* _What is asked_
(1) Extract, verbatim, the portion of the Who's Who passage running from "As we saw the" up to and including "plied their trade.".
(2) According to the Who's Who passage, whom did John the Baptist deliberately dress like?

* _Excerpt provided_
-- BEGIN --
3.2 Who’s Who
So who else should we know about in this world that God chose to live in?
The Gospels talk of Pharisees and Sadducees; there are a couple of Kings, both called Herod (which is confusing); there are Roman officials who deal with Jesus and later with Paul.
As we saw the Jewish faith had emerged and adapted and developed over centuries. Because of their history, the local synagogue, with a teacher was – as it were – the local “church”, and there was the “cathedral” in Jerusalem, the Temple which Herod was rebuilding as a massive Grade 1 building, which dominated the city, a mark of Herod’s greatness as a philanthropist. At the time of Jesus, it was nearly finished, but it would soon be destroyed by the Romans (Ad 70).
Jesus grew up and probably spent most of his adult life in Galilee, where the villages were mostly Jewish in population but the towns more mixed. Joseph was a carpenter – possibly involved in building houses. Jesus was linked to the Lake, where fishermen plied their trade.
Jesus’ cousin was John the Baptist; he dressed, deliberately, like Elijah but he would not have been too unusual – we know there were wandering “prophets”, as well as communities of religious people, like the Qumran Community whose papers have been found, who set themselves apart, waiting for God’s Kingdom.
-- END --
* _Information shown_
-- BEGIN --
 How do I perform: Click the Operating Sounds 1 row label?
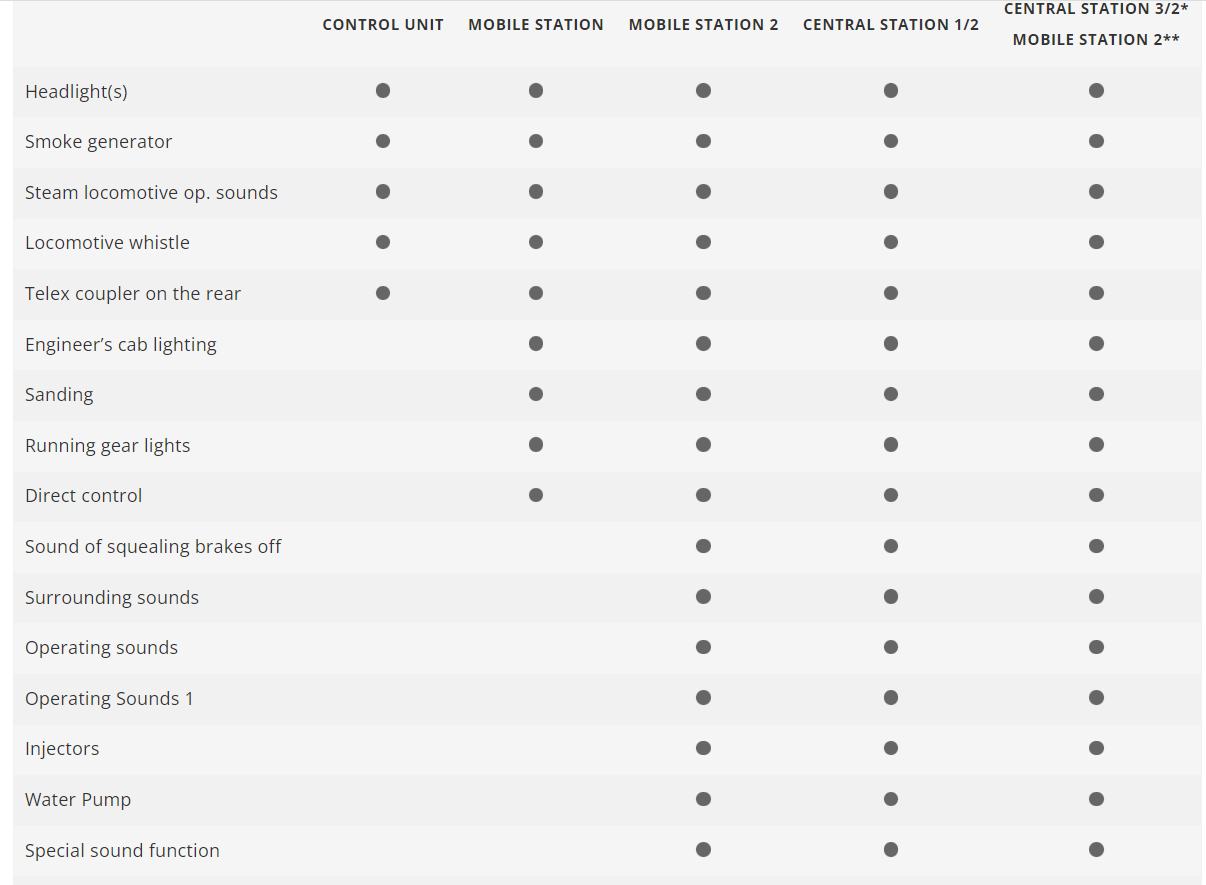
-- END --
* _Solved problems_
(1)
As we saw the Jewish faith had emerged and adapted and developed over centuries. Because of their history, the local synagogue, with a teacher was – as it were – the local “church”, and there was the “cathedral” in Jerusalem, the Temple which Herod was rebuilding as a massive Grade 1 building, which dominated the city, a mark of Herod’s greatness as a philanthropist. At the time of Jesus, it was nearly finished, but it would soon be destroyed by the Romans (Ad 70).
Jesus grew up and probably spent most of his adult life in Galilee, where the villages were mostly Jewish in population but the towns more mixed. Joseph was a carpenter – possibly involved in building houses. Jesus was linked to the Lake, where fishermen plied their trade.

(2) Elijah